Modified Version of Project Leader Leon's Code to implement Kafka.
  

In [22]:
import threading
import time
from queue import Queue
from collections import defaultdict
import heapq


class Message:
    def __init__(self, user_id, product_id, event_time):
        self.user_id = user_id
        self.product_id = product_id
        self.event_time = event_time

    def __str__(self):
        return f"Message:\n\tUserID: {self.user_id}\n\tProductID {self.product_id}\n\tEvent_Time: {self.event_time}"


class KafkaBroker:
    def __init__(self, topic):
        self.topic = topic
        self.data = {}

    def produce_message(self, message):
        if self.topic in self.data:
            self.data[self.topic].append(message)
        else:
            self.data[self.topic] = [message]

    def consume_messages(self):
        if self.topic in self.data and len(self.data[self.topic]) > 0:
            message = self.data[self.topic].pop(0)
            return message
        return None


class KafkaProducer:
    def __init__(self, broker, topic, df):
        self.broker = broker
        self.topic = topic
        self.df = df

    def send(self):
        for index, row in self.df.iterrows():
            message = Message(row['user_id'], row['product_id'], row['event_time'])
            self.broker.produce_message(message)


class KafkaConsumer:
    def __init__(self, broker, topic, user_id, n_top):
        self.broker = broker
        self.topic = topic
        self.queue = Queue()
        self.thread = threading.Thread(target=self.run)
        self.thread.start()
        self.counter = 0
        self.user_id = user_id
        self.n_top = n_top
        self.user_profiles = defaultdict(lambda: defaultdict(int))
        self.events = defaultdict(list)

    def run(self):
        while True:
            message = self.broker.consume_messages()
            if message is not None:
                self.queue.put(message)

    def poll(self, timeout=1):
        try:
            return self.queue.get(timeout=timeout)
        except:
            return None

    def calculate_and_output_recommendations(self, user_id):
        for event in self.events[user_id]:
            self.user_profiles[user_id][event.product_id] += 1 / (time.time() - event.event_time)

        top_n = []
        for product_id, score in self.user_profiles[user_id].items():
            if len(top_n) < self.n_top:
                heapq.heappush(top_n, (score, product_id))
            elif score > top_n[0][0]:
                heapq.heapreplace(top_n, (score, product_id))
        top_n = [product_id for score, product_id in heapq.nlargest(self.n_top, top_n)]
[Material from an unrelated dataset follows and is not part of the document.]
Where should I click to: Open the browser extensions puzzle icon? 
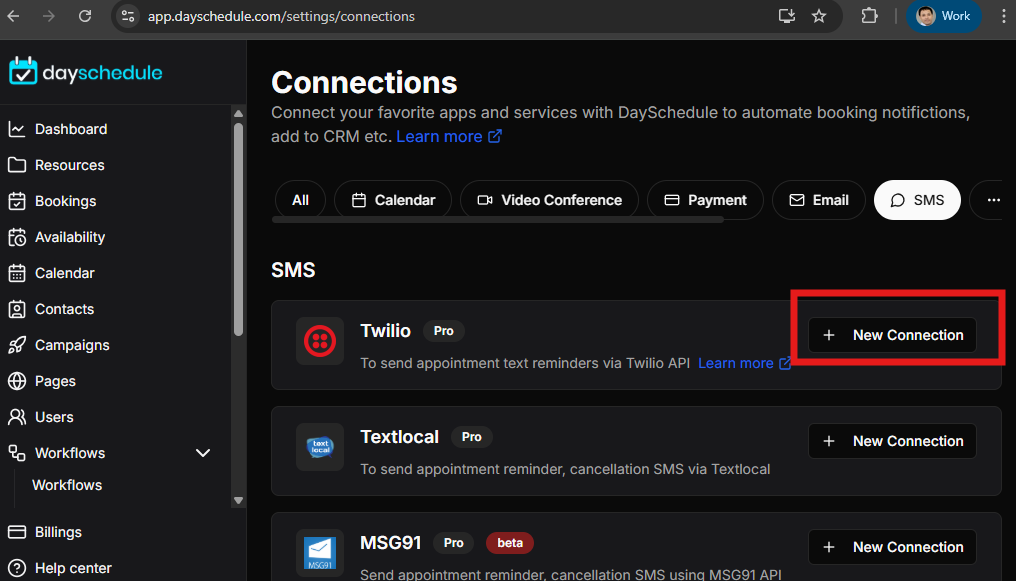[x=869, y=16]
        print(f"Top-{self.n_top} recommendations for user {user_id}: {top_n}")



Explanation of the Real-Time Analysis Code:

The Message class is a class that represents a message with a user_id, product_id, and event_time.

The KafkaBroker class represents the message broker. It keeps track of all messages that are produced to the broker. The produce_message() takes a Message object and adds it to the 'data' dictionary.

The consume_messages() gets the first message in the dictionary for the current topic, removes it, and returns it. If there are no messages, it returns None.

The KafkaProducer class is responsible for producing messages. It takes a KafkaBroker object, a topic string, and a pandas dataframe as input. The send()iterates through the rows of the dataframe and creates a Message object for each row. The produce_message() connects to the KafkaBroker object by producing the messages. 

The KafkaConsumer class consumes messages. It takes a KafkaBroker object, a topic string, a user_id string, and an integer n_top as input. When a KafkaConsumer object is created, it creates a queue and a thread. This continuously runs the run(). The run() calls the consume_messages() of the KafkaBroker to get messages from the broker and adds them to the queue.

The poll() is used to retrieve messages from the queue. When there is no message in the queue, it returns None.

The calculate_and_output_recommendations() is called to calculate and output the top-n recommendations for the user with the given user_id. It first updates the user's attributes with the latest events by going through the events list for the user and computing a score for each product. The top_n recommendations for the user are then computed using the heapq module. The top recommendations are printed based on the precision metrics.